EJERCICIOS PROPUESTOS:
**a.** Según el fragmento seleccionado, ¿dónde estaba la sede del Saprissa?
**b.** Indique si cada afirmación concuerda con el fragmento seleccionado y cite las palabras que lo deciden: (i) Alajuelense y Herediano contaban con una sola sede; (ii) tener sala de baile era exclusivo de los equipos de primera división; (iii) también los bares y las sodas se convertían en salas de baile.
**c.** Transcriba sin alteraciones el pasaje del fragmento seleccionado que empieza con "Futbol y baile" y sigue hasta "todo nuevo equipo.".

FRAGMENTO SELECCIONADO:
========

Leyendo el libro Aquellos Salones de Baile (M. Zaldívar, 2020), caigo en la cuenta de una de tantas facetas de la sociedad que ha ido cambiando: el baile. El autor identifica centenares de sitios donde los bailes con música en vivo eran frecuentes. No solo salones, también restaurantes, bares y sodas mutaban en pequeñas salas de baile. Por ejemplo, la Soda Navidad, en Desamparados, a donde mi hermana Yamileth solía escaparse a los bailes de media tarde.
Futbol y baile
Normalmente, los equipos de fútbol tenían una sala donde celebraban sus efemérides, el inicio o término del torneo, “lunadas” para recaudar fondos o elegir la madrina del equipo. Alajuelense y Herediano tenían dos sedes; una en la provincia, y otra en San José. La de Saprissa estaba en Los Mercaditos de Paseo Estudiantes. La del Cartaginés, diagonal a la Escuela Jesús Jiménez. Pero no era algo exclusivo de los equipos de la primera división; más bien algo común en todo equipo, incluso de aficionados, a nivel cantonal o de barriadas. La aspiración por un salón de baile estaba entre las primeras metas de todo nuevo equipo.

========

DATOS PROPORCIONADOS:
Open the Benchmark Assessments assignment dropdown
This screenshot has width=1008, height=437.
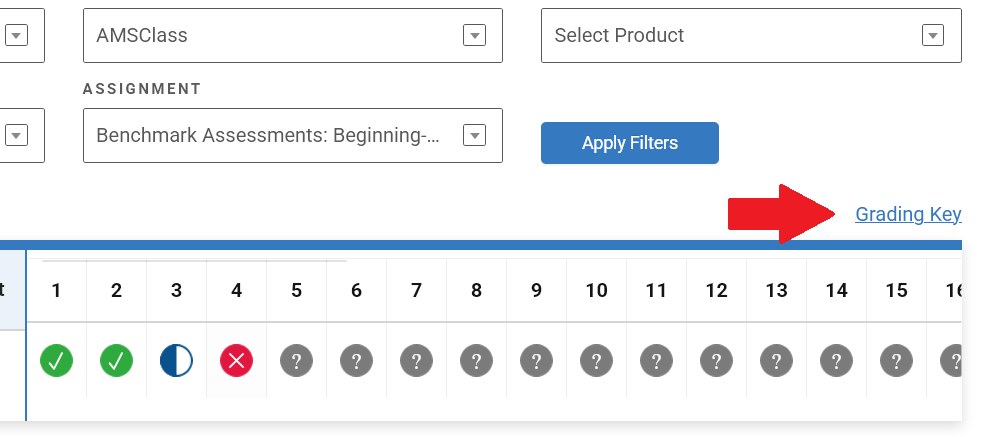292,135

========

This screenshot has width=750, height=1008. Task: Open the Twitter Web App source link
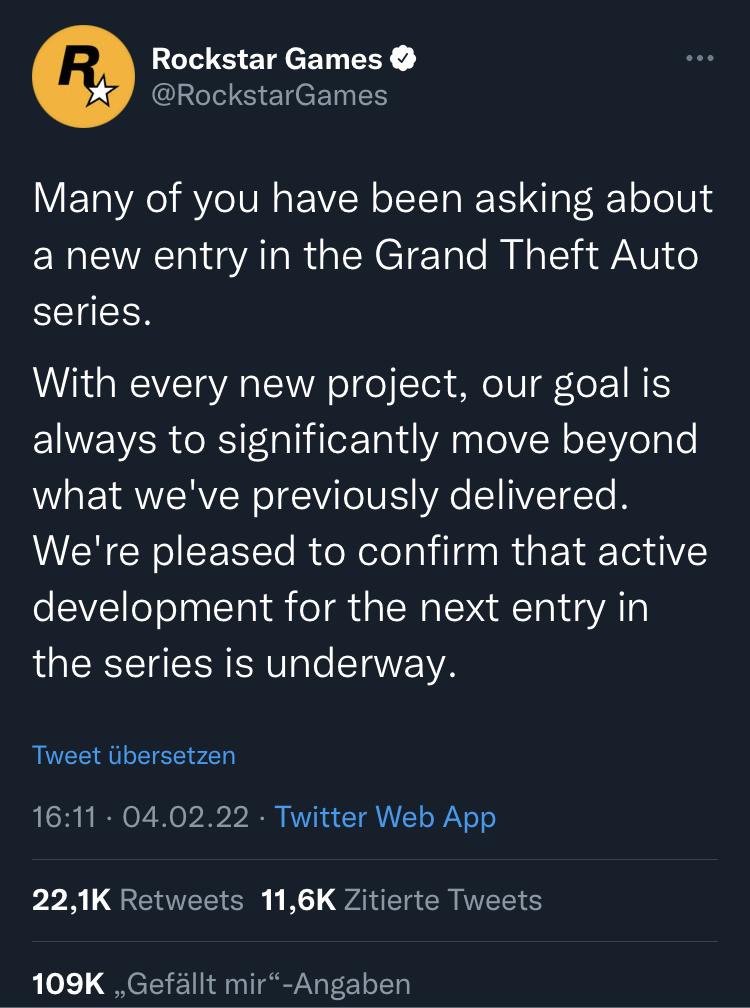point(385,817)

========

RESPUESTAS:
**a.** En Los Mercaditos de Paseo Estudiantes.

**b.**
(i) No: "Alajuelense y Herediano tenían dos sedes; una en la provincia, y otra en San José."
(ii) No: "Pero no era algo exclusivo de los equipos de la primera división; más bien algo común en todo equipo, incluso de aficionados, a nivel cantonal o de barriadas."
(iii) Sí: "No solo salones, también restaurantes, bares y sodas mutaban en pequeñas salas de baile."

**c.**
Futbol y baile
Normalmente, los equipos de fútbol tenían una sala donde celebraban sus efemérides, el inicio o término del torneo, “lunadas” para recaudar fondos o elegir la madrina del equipo. Alajuelense y Herediano tenían dos sedes; una en la provincia, y otra en San José. La de Saprissa estaba en Los Mercaditos de Paseo Estudiantes. La del Cartaginés, diagonal a la Escuela Jesús Jiménez. Pero no era algo exclusivo de los equipos de la primera división; más bien algo común en todo equipo, incluso de aficionados, a nivel cantonal o de barriadas. La aspiración por un salón de baile estaba entre las primeras metas de todo nuevo equipo.